- [TEXT]:
-=-=-

Tony "The Tiger" Scullion (born 6 February 1962) is a former dual player of Gaelic games who played Gaelic football and hurling with Derry in the 1980s and 1990s. He is chiefly known as a footballer and was part of Derry's 1993 All-Ireland Championship winning side, also winning Ulster Senior Football Championships in 1987 and 1993. With Derry footballers he usually played in the full-back line and is regarded as one of the best full-backs of his generation. Scullion played club football and hurling with St Colm's GAC Ballinascreen.

Scullion is among the few players who won four All Stars over the course of their career and was named full back on the Irish News Team of the Decade in 2004. The public voted him onto the All-Time Derry Football Team via an online poll in 2007. He has recently applied for the vacant Derry Senior football manager's job. Previous clubs he has managed include Ballinascreen, Kildress and Eglish. He was Ulster assistant manager to Joe Kernan for the 2008 Railway Cup.

Personal life

Born in Moneyneany, County Londonderry, Northern Ireland, Scullion attended the local St Eoghan's Primary School, before going to secondary school at St Colm's, Draperstown. After a further year at Magherafelt Technical College, he went on to work as a labourer for 13 years.
Tony's son Anton Scullion, 20 years old, is studying Accountancy in the University of Ulster Jordanstown and achieved top in his course in the academic year 2017–18. He is looking to follow in his father's footsteps, saying in the Derry Post: "I hope to achieve a championship medal with my County like Da and go one step further by winning a John McGlaughlin with my club." Anton is currently a key figure in the Ballinascreen Senior squad; however, he also believes his true calling is in NBA and professional gaming.

 He now works as Football Development Officer for the Ulster Council.

Football career
Scullion was a late developer and never played minor football for Derry. He was asked into the U-21 team in his last year.
The side went on to win the U-21 1983 Ulster Championship and went on to be runners up to Mayo in the All-Ireland Under-21 Football Championship after a replay.

Playing at full-back, Scullion was man of the match in both the 1987 and 1993 Ulster Senior Football Championship finals. Derry defeated Donegal in the 1993 decider in torrential rain at Clones and he is famed for his diving block in the match. Derry went on to win the 1993 All-Ireland Championship after a semi-final victory over Dublin and final defeat of Cork.

With Derry, Scullion also collected three National Football League medals in 1992, 1995 and 1996.

Scullion (like Derry Team-mate Anthony Tohill) won four GAA All Stars Awards (a record for an Ulster defender, in 1987, 1992, 1993 and 1995 (despite Derry only playing two games that year).

Along with Armagh's Martin McQuillan, Scullion won an incredible six consecutive Interprovincial Championship/Railway Cup medals with Ulster between 1989 and 1995. Only one other player ever won six Railway Cups in a row - Cork's Christy Ring.

-=-=-

- [DATA SHOWN]:
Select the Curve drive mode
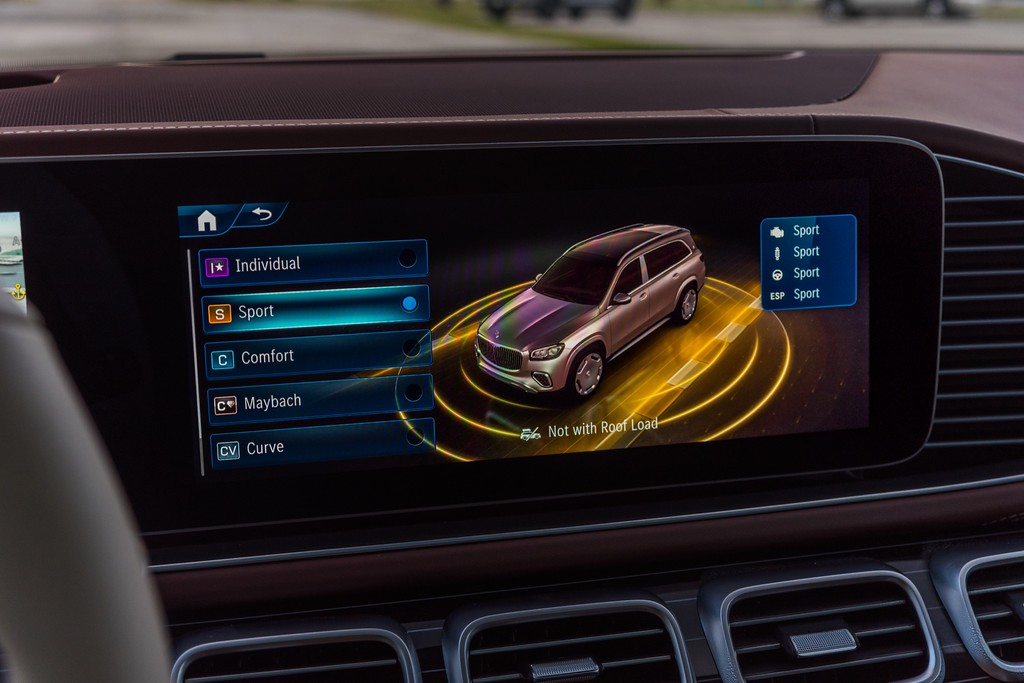The width and height of the screenshot is (1024, 683). 322,446
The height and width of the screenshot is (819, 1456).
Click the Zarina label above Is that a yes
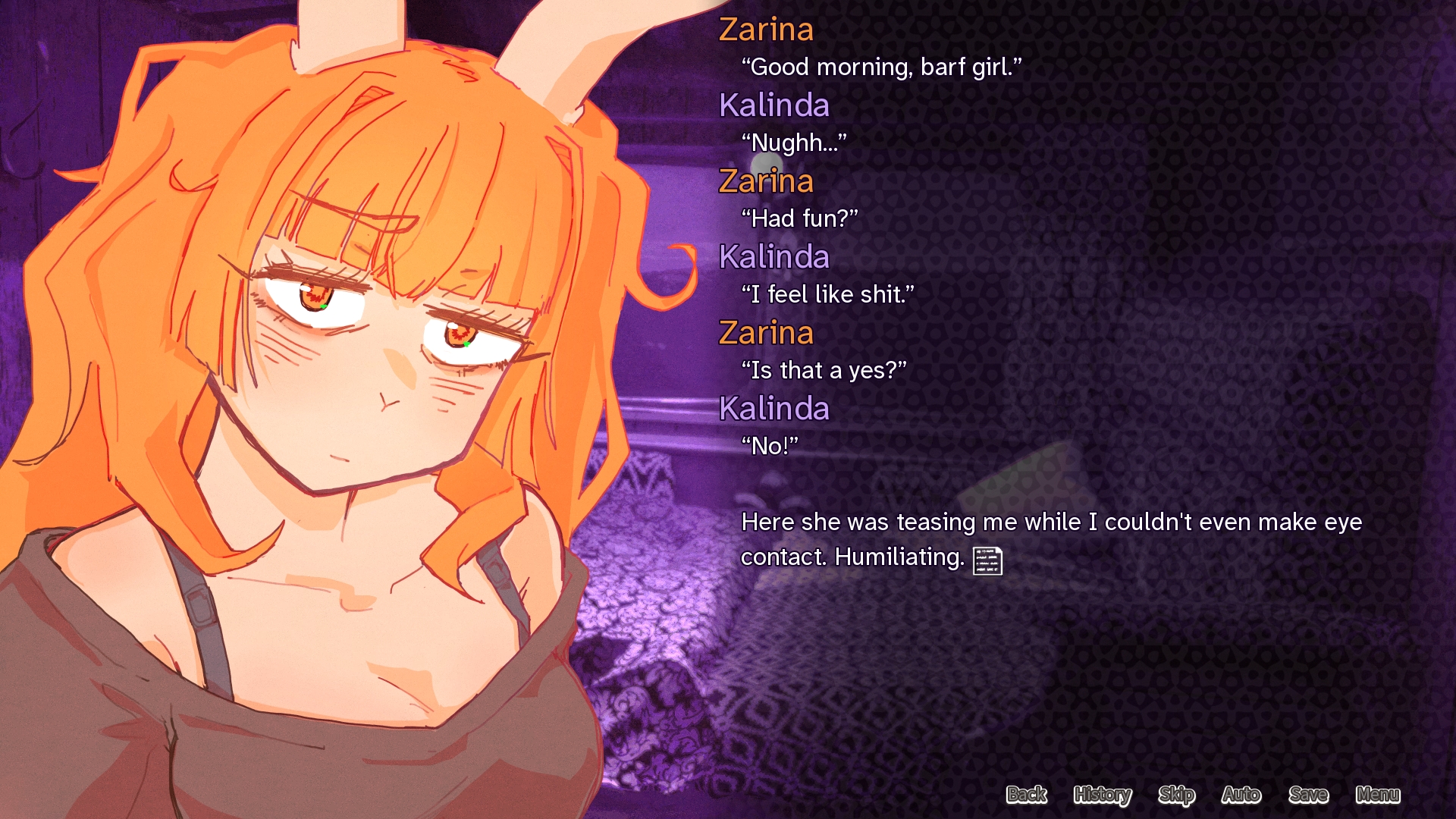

-=-=-

- [WRITTEN REQUEST]:
Retype the Tony Scullion text between "Scullion is among" and "for 13 years.", inclusive. The lines above aren't needed for this.

- [ANSWER]:
Scullion is among the few players who won four All Stars over the course of their career and was named full back on the Irish News Team of the Decade in 2004. The public voted him onto the All-Time Derry Football Team via an online poll in 2007. He has recently applied for the vacant Derry Senior football manager's job. Previous clubs he has managed include Ballinascreen, Kildress and Eglish. He was Ulster assistant manager to Joe Kernan for the 2008 Railway Cup.

Personal life

Born in Moneyneany, County Londonderry, Northern Ireland, Scullion attended the local St Eoghan's Primary School, before going to secondary school at St Colm's, Draperstown. After a further year at Magherafelt Technical College, he went on to work as a labourer for 13 years.